Born Aug. 4, 1900 in Iowa, by 1930 Cleveland had moved to California by way of Montana. He became a president of the California Agricultural Teachers Association in 1935 and 1936. He taught at what was then the Clarence W. Pierce School of Agriculture from the college's opening in 1947 until 1966. He started as the first beef instructor, teaching beef production, judging, fitting and showing, feeds and feeding, livestock problems and other basic animal husbandry courses.
Cleveland became department chair of Animal Husbandry and then of the entire Agriculture Department, which had beef, sheep, swine, poultry and dairy units. As the first chair, he was influential in expanding course offerings to include soil management, farm bookkeeping and accounting, tractor operation, plant identification, meat production, dairy products, range management and other horticulture and animal science subjects.
He and his family were fixtures on campus. They attended every rodeo, sheep shearing, BBQ, livestock show and judging event. He was faculty advisor for the popular Stockmen's Club, which carried on the western tradition of the school as one of the most vital organizations on campus.

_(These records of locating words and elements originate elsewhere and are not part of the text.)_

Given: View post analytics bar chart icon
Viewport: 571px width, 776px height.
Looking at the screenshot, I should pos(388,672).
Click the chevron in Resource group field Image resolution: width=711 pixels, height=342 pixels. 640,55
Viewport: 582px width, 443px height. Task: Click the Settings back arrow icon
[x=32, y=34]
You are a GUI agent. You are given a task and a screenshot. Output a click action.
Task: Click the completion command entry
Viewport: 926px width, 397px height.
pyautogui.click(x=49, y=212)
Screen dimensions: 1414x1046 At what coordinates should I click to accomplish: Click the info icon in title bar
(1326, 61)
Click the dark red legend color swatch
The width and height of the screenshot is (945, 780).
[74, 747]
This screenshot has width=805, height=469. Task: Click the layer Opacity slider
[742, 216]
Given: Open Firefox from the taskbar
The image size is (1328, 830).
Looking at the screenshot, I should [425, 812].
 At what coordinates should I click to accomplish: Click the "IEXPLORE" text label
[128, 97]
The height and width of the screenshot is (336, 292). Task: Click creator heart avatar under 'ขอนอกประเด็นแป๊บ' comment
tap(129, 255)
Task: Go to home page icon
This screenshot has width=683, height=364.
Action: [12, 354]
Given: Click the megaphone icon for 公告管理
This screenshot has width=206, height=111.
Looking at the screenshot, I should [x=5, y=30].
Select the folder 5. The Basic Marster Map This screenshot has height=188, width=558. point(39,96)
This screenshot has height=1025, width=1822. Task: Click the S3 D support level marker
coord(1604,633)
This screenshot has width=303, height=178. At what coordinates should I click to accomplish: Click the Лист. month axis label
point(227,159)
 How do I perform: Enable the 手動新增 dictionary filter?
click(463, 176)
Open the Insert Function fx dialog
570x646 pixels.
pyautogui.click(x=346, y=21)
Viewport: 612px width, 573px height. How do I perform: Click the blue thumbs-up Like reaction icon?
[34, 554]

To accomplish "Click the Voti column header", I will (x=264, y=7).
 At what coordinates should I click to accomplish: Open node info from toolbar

He was also active in livestock shows with Devonshire Downs, a racetrack that stood on land now occupied by Cal State Northridge University. A resident of Sherman Oaks, he was a prominent figure in the San Fernando Valley.
The park was conceptualized after Cleveland retired under Agriculture Chair Lindsay Boggess. The department chose the location and naming of the one-acre park, which was to be the site of the Pierce College Model Farm for visits by school children.
Pierce horticulture students landscaped the park in 1969 under the supervision of Jim Long, assistant professor of Landscape Architecture. Materials for the project were donated by members of the Van Nuys Kiwanis Club, where Cleveland was a long-time member. The sum of $165,000 was allocated to create a model teaching farm at the park. A Peter Rabbit garden was planned as well. Both were to serve young children visiting the campus to teach them where their food and fiber came from.
The small model farm with a garden included a show ring where livestock were brought in for demonstration purposes. In the summers 20,000 children, mainly from the inner city, were brought in to experience the farm, according to Dr. Lee Shapiro of the department.
Agriculture education at the college, once the only subject offered, continued to wane in the 1970s as demand for a wider curriculum took its place. The model farm is gone, and today Cleveland Park is one-third of an acre.
Alvin Cleveland died March 20, 1977, and is buried at Forest Lawn in the Hollywood Hills.
In 1988, a collection of western folk art by sculptor John Ehn was saved from destruction by Pierce College and the Los Angeles Board of Trustees when an expansion of the Burbank Airport demolished its original site, the Old Trapper's Lodge. The folk art was installed in the park for preservation and can be viewed today.
Cleveland Park is located on the farm on the west side of campus. It is just north of El Rancho Drive and northwest of the old Agriculture Building 4100, behind the red hen house.
Alvin Cleveland Park plaque, dedicated January 1969, resides on a tall rock near the park entrance.